On a stock RHEL/AlmaLinux 9 the project builds with the system toolchain
(setuptools 53) because metadata lives in `setup.cfg`, not a PEP 621
`[project]` table. The `mock` build (see CI) resolves all build dependencies
automatically in a clean chroot.

### CI

`.github/workflows/ci.yml` runs three jobs on AlmaLinux 9:

- **test** — `python3 -m unittest` (stdlib-only suite) + CLI smoke test.
- **rpmbuild** — builds the RPM (its `%check` runs the tests), installs it so
  real dependency resolution is exercised (incl. `openscap-scanner`), smoke
  tests the installed CLI and units, and uploads the RPM artifact.
- **mock** — clean-chroot build from the SRPM in an `alma+epel-9` mock root,
  proving the package builds with only its declared `BuildRequires`.

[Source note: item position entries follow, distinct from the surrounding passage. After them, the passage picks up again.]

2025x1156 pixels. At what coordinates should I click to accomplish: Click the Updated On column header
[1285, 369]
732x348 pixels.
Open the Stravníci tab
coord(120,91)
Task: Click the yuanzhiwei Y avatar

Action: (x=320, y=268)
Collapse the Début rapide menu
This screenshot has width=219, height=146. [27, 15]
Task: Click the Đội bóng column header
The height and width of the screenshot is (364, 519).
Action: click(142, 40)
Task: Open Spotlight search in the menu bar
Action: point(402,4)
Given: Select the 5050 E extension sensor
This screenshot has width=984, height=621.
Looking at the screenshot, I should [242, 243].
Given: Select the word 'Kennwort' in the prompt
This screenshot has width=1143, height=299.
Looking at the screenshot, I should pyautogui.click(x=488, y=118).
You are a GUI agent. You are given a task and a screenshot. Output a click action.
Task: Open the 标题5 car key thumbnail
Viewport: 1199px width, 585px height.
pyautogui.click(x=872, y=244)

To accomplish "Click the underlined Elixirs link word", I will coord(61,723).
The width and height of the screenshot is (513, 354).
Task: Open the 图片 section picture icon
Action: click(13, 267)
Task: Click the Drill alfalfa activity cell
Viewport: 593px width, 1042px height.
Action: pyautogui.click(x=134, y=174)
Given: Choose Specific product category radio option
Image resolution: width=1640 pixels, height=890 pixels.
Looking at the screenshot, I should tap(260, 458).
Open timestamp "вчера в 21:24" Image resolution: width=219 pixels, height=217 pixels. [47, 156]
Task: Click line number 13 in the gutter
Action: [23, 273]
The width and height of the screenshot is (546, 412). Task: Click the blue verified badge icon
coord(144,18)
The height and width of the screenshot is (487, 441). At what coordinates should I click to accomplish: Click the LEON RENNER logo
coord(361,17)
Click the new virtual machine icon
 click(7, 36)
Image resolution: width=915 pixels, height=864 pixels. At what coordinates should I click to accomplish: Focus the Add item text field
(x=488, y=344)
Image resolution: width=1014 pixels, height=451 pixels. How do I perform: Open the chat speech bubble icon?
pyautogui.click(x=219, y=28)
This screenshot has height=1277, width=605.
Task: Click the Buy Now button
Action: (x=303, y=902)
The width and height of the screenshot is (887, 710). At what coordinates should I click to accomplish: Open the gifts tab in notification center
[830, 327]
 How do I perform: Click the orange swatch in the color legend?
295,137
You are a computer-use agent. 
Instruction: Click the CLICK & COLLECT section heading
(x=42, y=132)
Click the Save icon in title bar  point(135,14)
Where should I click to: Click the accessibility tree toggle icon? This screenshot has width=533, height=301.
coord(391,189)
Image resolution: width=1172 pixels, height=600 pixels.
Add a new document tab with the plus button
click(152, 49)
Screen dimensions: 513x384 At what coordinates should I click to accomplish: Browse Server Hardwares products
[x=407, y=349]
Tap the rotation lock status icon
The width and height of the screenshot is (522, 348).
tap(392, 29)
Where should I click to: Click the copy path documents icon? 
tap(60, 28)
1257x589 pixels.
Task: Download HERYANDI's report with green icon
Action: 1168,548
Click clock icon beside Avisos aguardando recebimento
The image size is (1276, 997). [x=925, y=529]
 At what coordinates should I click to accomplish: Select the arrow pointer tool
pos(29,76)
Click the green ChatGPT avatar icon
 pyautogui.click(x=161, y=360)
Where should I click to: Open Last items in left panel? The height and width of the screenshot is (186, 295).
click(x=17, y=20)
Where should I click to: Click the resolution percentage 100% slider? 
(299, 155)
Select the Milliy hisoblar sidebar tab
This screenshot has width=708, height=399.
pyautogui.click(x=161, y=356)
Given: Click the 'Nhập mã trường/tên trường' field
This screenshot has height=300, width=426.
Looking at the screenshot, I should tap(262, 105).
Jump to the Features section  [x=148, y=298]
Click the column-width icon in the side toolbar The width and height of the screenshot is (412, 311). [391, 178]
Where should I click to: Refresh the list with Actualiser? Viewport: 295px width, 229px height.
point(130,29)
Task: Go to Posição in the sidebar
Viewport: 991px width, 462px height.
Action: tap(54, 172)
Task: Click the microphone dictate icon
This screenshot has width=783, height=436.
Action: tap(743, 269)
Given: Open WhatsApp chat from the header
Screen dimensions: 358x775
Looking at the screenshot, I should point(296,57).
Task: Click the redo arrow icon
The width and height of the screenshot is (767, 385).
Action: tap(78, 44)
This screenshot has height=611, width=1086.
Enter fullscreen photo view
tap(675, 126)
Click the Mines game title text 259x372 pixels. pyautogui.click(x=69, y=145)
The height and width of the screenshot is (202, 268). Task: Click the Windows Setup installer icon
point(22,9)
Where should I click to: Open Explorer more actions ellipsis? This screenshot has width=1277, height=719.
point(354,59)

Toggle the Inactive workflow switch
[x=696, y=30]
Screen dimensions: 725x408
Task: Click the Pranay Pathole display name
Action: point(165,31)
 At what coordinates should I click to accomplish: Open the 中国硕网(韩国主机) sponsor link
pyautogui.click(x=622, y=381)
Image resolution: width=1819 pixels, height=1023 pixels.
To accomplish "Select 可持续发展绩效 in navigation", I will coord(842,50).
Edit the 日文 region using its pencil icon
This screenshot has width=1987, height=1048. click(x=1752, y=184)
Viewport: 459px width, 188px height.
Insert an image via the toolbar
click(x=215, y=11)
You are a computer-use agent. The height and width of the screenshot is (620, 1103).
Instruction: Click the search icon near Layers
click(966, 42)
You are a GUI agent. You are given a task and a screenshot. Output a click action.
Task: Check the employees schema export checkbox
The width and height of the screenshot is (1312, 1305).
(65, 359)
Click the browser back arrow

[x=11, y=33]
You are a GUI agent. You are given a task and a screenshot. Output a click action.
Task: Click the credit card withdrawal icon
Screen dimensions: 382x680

Build locally with `packaging/build-rpm.sh` (or `packaging/build-rpm.sh srpm`
for just the SRPM).

The package is `noarch` and declares as hard deps `python3 >= 3.9`, `dnf`,
`rpm`, and `openscap-scanner` (so all three scanners work out of the box). It
*recommends* `python3-reportlab` (PDF has a built-in dependency-free fallback)
and `scap-security-guide` (our `update-oval` fetches the CVE OVAL feed itself);
both are auto-installed on a normal RHEL host via weak dependencies and skipped
only on minimal/`install_weak_deps=False` images, where those features degrade
gracefully. It ships the CLI, systemd timer/service, `/etc/vulnscan-ai/config.json`
(noreplace), the env file (0640), and `/var/lib/vulnscan-ai` state/reports dirs.

## Safety model

- The model **only proposes** commands; it never executes anything itself.
- Proposed commands pass through a deny-list (`rm -rf /`, `mkfs`, `curl|sh`,
  `setenforce 0`, `--nodeps`, package removal, crypto-policy downgrade, …)
  before they can run.
- Nothing runs without per-finding approval unless you pass `--yes`.
- `--dry-run` records the full plan in the report without touching the system.
- Fixes that require a reboot are flagged in the output and report.

## Layout

```
vulnscanai/
  cli.py            # argparse CLI: info/scan/fix/report/providers/update-oval
  config.py         # config file + env + flag precedence
  fips.py           # FIPS detection, approved hashing, hardened TLS context
  http.py           # stdlib HTTP over the hardened TLS context
  models.py         # Finding / Remediation dataclasses
  remediation.py    # AI prompt, JSON parse, command screening, apply
  report.py         # block model + reportlab / native-PDF / HTML renderers
  pdfwriter.py      # dependency-free PDF writer (built-in fonts)
  scanners/         # dnf+RHSA, OpenSCAP/OVAL, OVAL bootstrap, CVE enrichment
  ai/               # claude (default), openai, gemini, kimi, local
```

## Disclaimer

Automated remediation changes a live system. Review proposals, prefer
`--dry-run` first, and test on non-production hosts. AI suggestions can be
wrong — the approval gate exists for a reason.